Let's start by obtaining the table tbl
import geneva
import numpy as np
import pyarrow as pa
lancedb_uri="gs://bucket/db"
db = geneva.connect(lancedb_uri)
# Define schema for the video table
schema = pa.schema([
("filename", pa.string()),
("duration_sec", pa.float32()),
("x", pa.int32()),
("y", pa.int32()),
])
tbl = db.create_table("videos", schema=schema, mode="overwrite")
# Generate fake data
N = 10
data = {
"filename": [f"video_{i}.mp4" for i in range(N)],
"duration_sec": np.random.uniform(10, 300, size=N).astype(np.float32),
"x": np.random.choice([640, 1280, 1920], size=N),
"y": np.random.choice([360, 720, 1080], size=N),
"caption": [f"this is video {i}" for i in range(N)]
}
# Convert to Arrow Table and add to LanceDB
batch = pa.table(data, schema=schema)
tbl.add(batch)
Here's how to register a simple UDF:
@udf
def area_udf(x: int, y: int) -> int:
return x * y
@udf
def download_udf(filename: str) -> bytes:
...
# {'new column name': <udf>, ...}
# simple_udf's arguments are `x` and `y` so the input columns are
# inferred to be columns `x` amd `y`
tbl.add_columns({"area": area_udf, "content": download_udf })
Batched UDFs require return type in their udf
annotations
@udf(data_type=pa.int32())
def batch_filename_len(filename: pa.Array) -> pa.Array:
...
# {'new column name': <udf>}
# batch_filename_len's input, `filename` input column is
# specified by the UDF's argument name.
tbl.add_columns({"filename_len": batch_filename_len})
or
@udf(data_type=pa.int32())
def recordbatch_filename_len(batch: pa.RecordBatch) -> pa.Array:
...
# {'new column name': <udf>}
# batch_filename_len's input. pa.RecordBatch typed UDF
# argument pulls in all the column values for each row.
tbl.add_columns({"filename_len": recordbatch_filename_len})
Similarly, a stateful UDF is registered by providing an instance of the Callable object.

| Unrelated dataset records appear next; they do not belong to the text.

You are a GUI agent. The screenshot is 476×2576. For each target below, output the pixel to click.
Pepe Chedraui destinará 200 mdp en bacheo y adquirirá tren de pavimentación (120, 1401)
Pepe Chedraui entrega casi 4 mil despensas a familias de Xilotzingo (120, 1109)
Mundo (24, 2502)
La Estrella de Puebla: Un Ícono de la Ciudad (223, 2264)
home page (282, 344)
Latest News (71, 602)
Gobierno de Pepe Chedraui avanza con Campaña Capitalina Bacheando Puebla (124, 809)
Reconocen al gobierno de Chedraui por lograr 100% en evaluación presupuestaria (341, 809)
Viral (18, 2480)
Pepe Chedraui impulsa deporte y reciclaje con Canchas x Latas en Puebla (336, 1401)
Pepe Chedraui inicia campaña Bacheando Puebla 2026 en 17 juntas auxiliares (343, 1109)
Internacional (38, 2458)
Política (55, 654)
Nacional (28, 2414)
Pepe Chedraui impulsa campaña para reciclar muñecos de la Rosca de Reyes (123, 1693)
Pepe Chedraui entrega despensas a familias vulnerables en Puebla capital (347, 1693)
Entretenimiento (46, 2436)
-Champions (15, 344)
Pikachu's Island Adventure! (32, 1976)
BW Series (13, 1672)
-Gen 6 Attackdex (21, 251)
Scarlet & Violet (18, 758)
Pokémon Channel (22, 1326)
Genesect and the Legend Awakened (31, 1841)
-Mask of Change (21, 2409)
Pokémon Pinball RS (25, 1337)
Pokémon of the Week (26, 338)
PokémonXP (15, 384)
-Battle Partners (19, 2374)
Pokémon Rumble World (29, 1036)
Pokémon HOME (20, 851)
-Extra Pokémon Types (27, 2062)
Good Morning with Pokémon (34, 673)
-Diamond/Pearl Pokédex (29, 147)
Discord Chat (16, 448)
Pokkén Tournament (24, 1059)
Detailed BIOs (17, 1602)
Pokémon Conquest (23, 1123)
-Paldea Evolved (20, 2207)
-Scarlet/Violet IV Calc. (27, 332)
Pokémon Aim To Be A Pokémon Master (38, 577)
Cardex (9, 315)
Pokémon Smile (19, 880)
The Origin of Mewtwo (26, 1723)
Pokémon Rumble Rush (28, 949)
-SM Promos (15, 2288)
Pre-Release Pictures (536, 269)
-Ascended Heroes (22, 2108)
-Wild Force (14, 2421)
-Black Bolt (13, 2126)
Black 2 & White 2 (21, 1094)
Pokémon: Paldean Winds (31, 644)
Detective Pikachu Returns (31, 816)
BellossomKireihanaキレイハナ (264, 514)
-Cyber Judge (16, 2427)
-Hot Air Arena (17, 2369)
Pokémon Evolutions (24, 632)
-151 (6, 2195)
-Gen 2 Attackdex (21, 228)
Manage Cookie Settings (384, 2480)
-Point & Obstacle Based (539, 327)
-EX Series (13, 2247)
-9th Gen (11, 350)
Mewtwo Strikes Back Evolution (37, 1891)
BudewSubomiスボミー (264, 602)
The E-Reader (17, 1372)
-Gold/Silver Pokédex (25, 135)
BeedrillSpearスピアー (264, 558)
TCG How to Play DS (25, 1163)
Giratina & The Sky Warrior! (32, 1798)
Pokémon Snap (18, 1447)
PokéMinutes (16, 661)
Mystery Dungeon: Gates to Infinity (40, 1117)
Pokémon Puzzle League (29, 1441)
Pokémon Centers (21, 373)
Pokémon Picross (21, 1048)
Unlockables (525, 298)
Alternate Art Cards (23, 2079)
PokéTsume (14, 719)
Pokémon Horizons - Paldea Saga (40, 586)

The call method may be a per-record function or a batch function.
@udf(data_type=pa.list_(pa.float32(), 1536))
class OpenAIEmbedding(Callable):
...
def __call__(self, text: str) -> pa.Array:
...
# OpenAIEbmedding's call method input is inferred to be 'text' of
# type string from the __call__'s arguments, and its output type is
# a fixed size list of float32.
tbl.add_columns({"embedding": OpenAIEmbedding()})
UDF API
All UDFs are decorated by @geneva.udf
.
geneva.udf
udf(
func: Callable | None = None,
*,
data_type: DataType | None = None,
version: str | None = None,
cuda: bool = False,
field_metadata: dict[str, str] | None = None,
input_columns: list[str] | None = None,
num_cpus: int | float | None = None,
**kwargs,
) -> UDF | partial
Decorator of a User Defined Function (UDF).
Parameters:
-
func
(Callable | None
, default:None
) –The callable to be decorated. If None, returns a partial function.
-
data_type
(DataType | None
, default:None
) –The data type of the output PyArrow Array from the UDF. If None, it will be inferred from the function signature.
-
version
(str | None
, default:None
) –A version string to manage the changes of function. If not provided, it will use the hash of the serialized function.
-
cuda
(bool
, default:False
) –If true, load CUDA optimized kernels
-
field_metadata
(dict[str, str] | None
, default:None
) –A dictionary of metadata to be attached to the output
pyarrow.Field
. -
input_columns
(list[str] | None
, default:None
) –A list of input column names for the UDF. If not provided, it will be inferred from the function signature. Or scan all columns.
-
num_cpus
(int | float | None
, default:None
) –The (fraction) number of CPUs to acquire to run the job.